Preparing for Telehealth: Setting up a Telehealth space for yourself at home, work, in your car, or somewhere in nature.
Preparing your headspace for therapy requires a process of tuning into yourself. This process can start at different times for different people; when you see your appointment in the diary, the night before your session, as you travel to the session, or when you enter the Little Window space. Spending time with our Client Support Team, getting settled into the waiting room, sipping a cup of tea, or reading a book while you are waiting for your session, are all transition rituals to help you to move into a ‘zone’ we like to call the ‘Therapy Bubble’.
This space created by you and with your therapist over time, is a place of wellbeing, which requires ongoing protection, privacy, and containment. The physical environment plays a big role in helping individuals to settle into this zone, and to feel like they are separated from the outside world. Transitioning over to Telehealth requires us (therapists and clients) to continue to set up a therapy bubble, which protects your privacy, and sense of safety in other areas outside of Little Window’s physical space.
Whether your set up is at home, work, in your car, or somewhere in nature, it can help to practice similar transition rituals before and after your session that you would for a face-to-face appointment.
Setting up a therapy bubble for yourself or your child requires forward planning, and it is helpful to create some mindful physical and emotional space before and after sessions to transition in and out of your home or work environment.
Below are some tips for how to set up your therapy bubble and prepare for your Telehealth sessions:
- If you use headphones for your session, the therapy experience can feel more intimate and can help to minimise distraction from the world around you.
- Check your wi-fi connection, data allowance, and download any software needed before your session.
- Try a practice call to friends and family so that you can check that the connection, audio, and visual components are working.
- If you’re doing a video session, have your phone with you too in case there are tech issues and you need to switch to a phone session.
- Ensure that your device has full battery, and/or a charger is easily accessible.
- Contact our client support team on (07) 3420 0924 for any questions or assistance with your set up and/or if you are experiencing difficulties with contacting your therapist at the time of your appointment.
- Choose a quiet, well-lit space in which you feel you have privacy, and that you feel comfortable and relaxed in.
- Wear some comfy clothes. PJs are great too.
- Have a cup of tea or nourishing drink with you, Little Window style, or a glass/bottle of water.
- Keep a box/pack of tissues nearby.
- Pets are welcome and can be soothing to have with you during your therapy session.
- You can also have a blanket or cushion with you.
- Have something calming to look at, like a candle, picture or plant.

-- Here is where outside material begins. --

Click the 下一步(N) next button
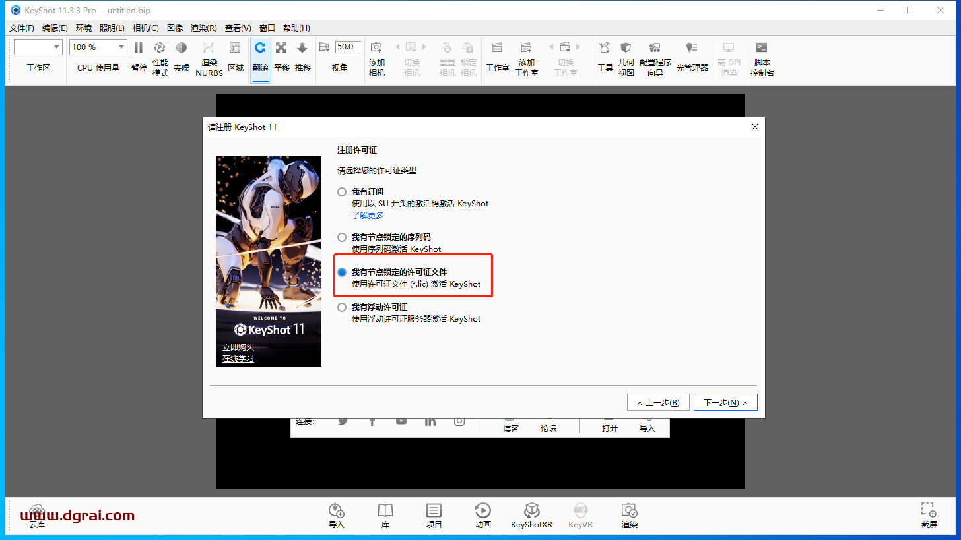Image resolution: width=961 pixels, height=540 pixels. click(725, 402)
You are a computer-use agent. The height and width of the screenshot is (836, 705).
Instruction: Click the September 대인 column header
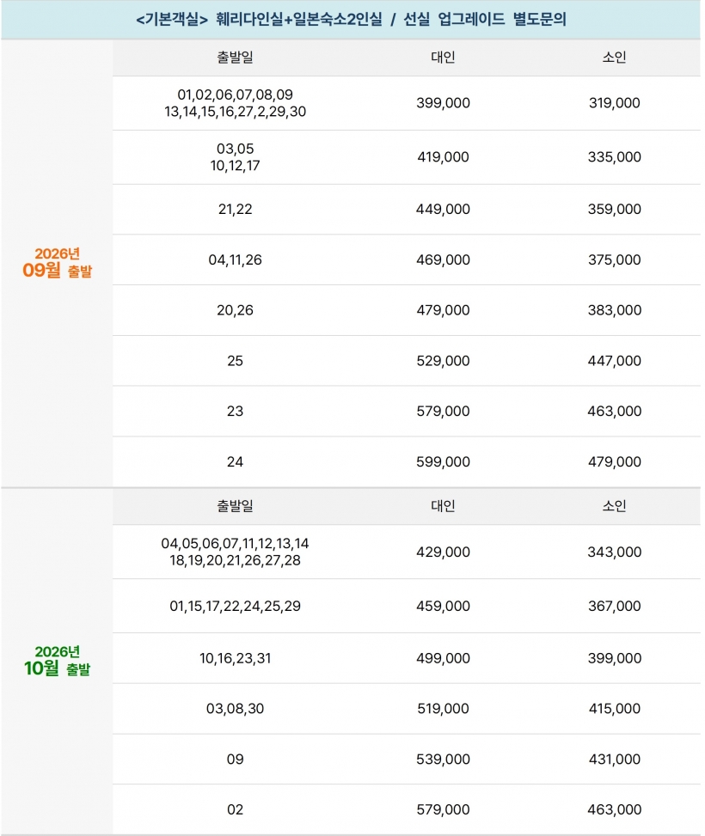[443, 57]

- A notebook and pen might come in handy.
Leading up to the session
- “Arrive” for your session early, so that you can settle in and not feel flustered trying to get online. Take a few quiet moments to tune into your therapy bubble after you have set up your environment.
- In assisting children to set up for their therapy session, you can create a safe space by using calm lighting, having cushions, soft toys, or a blanket close by, setting up paper and colouring pencils, and providing water or a hot chocolate. Ensure there are minimal disruptions such as keeping siblings or other technological devices away.
After the session
- After the session, there is a processing or ‘winding down’ time that people can benefit from. If you decide to have your session at home, give yourself plenty of time afterwards to be in your own space without having to step out and interact with anybody at home.

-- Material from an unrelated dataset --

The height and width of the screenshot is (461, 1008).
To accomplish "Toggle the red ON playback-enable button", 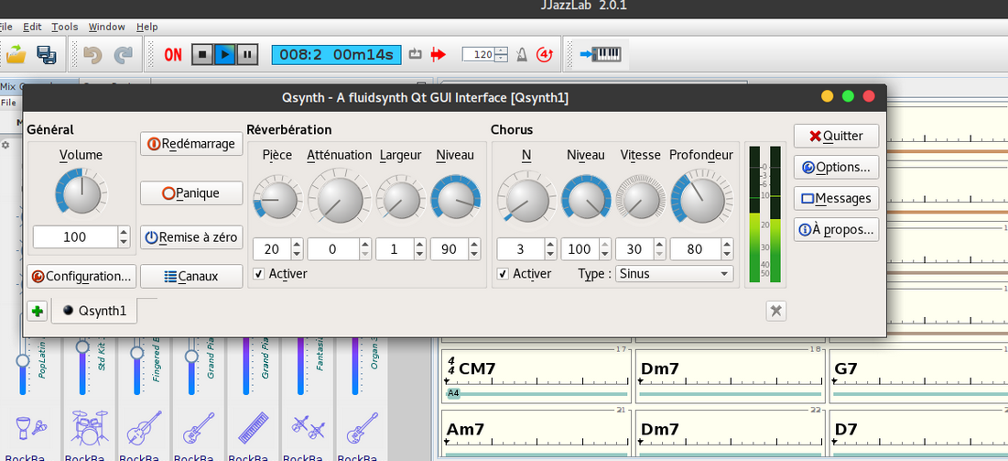I will [173, 55].
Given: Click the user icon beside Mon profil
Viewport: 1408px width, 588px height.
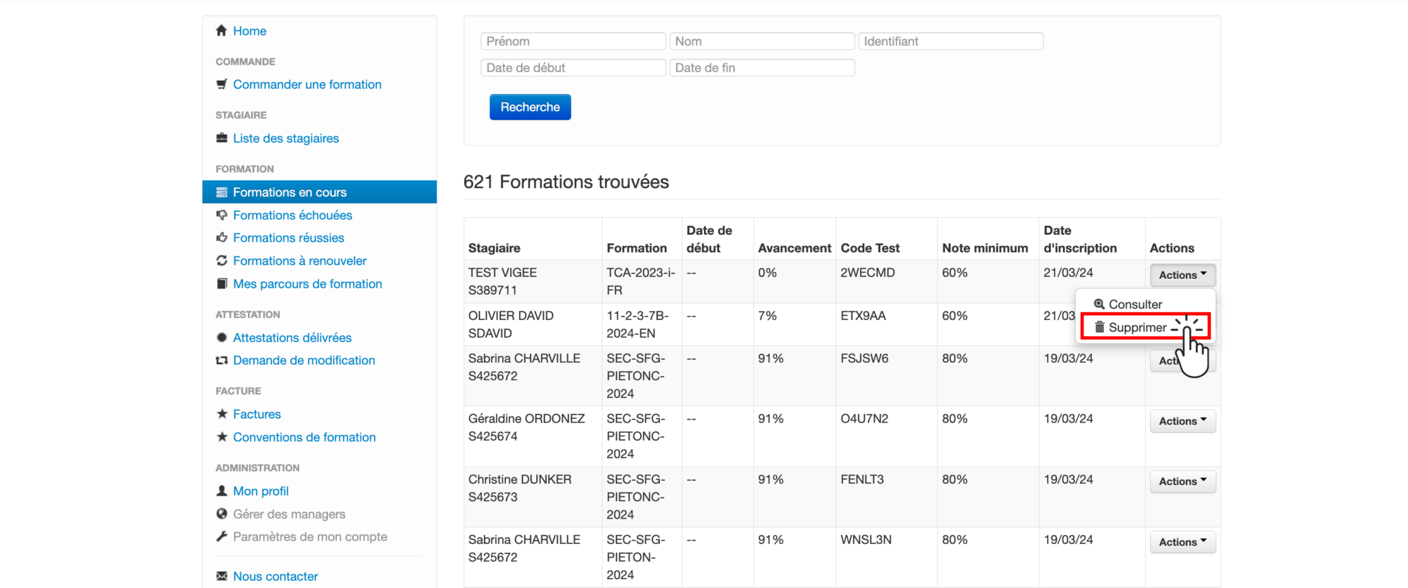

- To help transition out of therapy and before having to interact with others, you can spend at least 10 minutes in the privacy of your room playing relaxing music, painting, journaling, or sitting quietly to process the session.
- For children who have finished their therapy session, allow them some time afterwards to be on their own with a quiet activity. Refrain from asking them straight away about their session, and instead give them space while attending to their needs such as checking if they are hungry or if they want 10 minutes to themselves before joining in with the family with whatever activity is happening at home.
Moving to Telehealth
Change and transition can be tricky. Many of us find counselling to be soothing because of the routine and ritual around going to the same place and experiencing the same sensory elements at your place of therapy. We are creatures of habit. But as humans, we are also resilient and adaptable. Online appointments will start to feel more “normal” as time goes on, and what will keep you anchored through it all, is your constant – the relationship you have with your therapist.
Authors: Christina Leggett & Thania Siauw.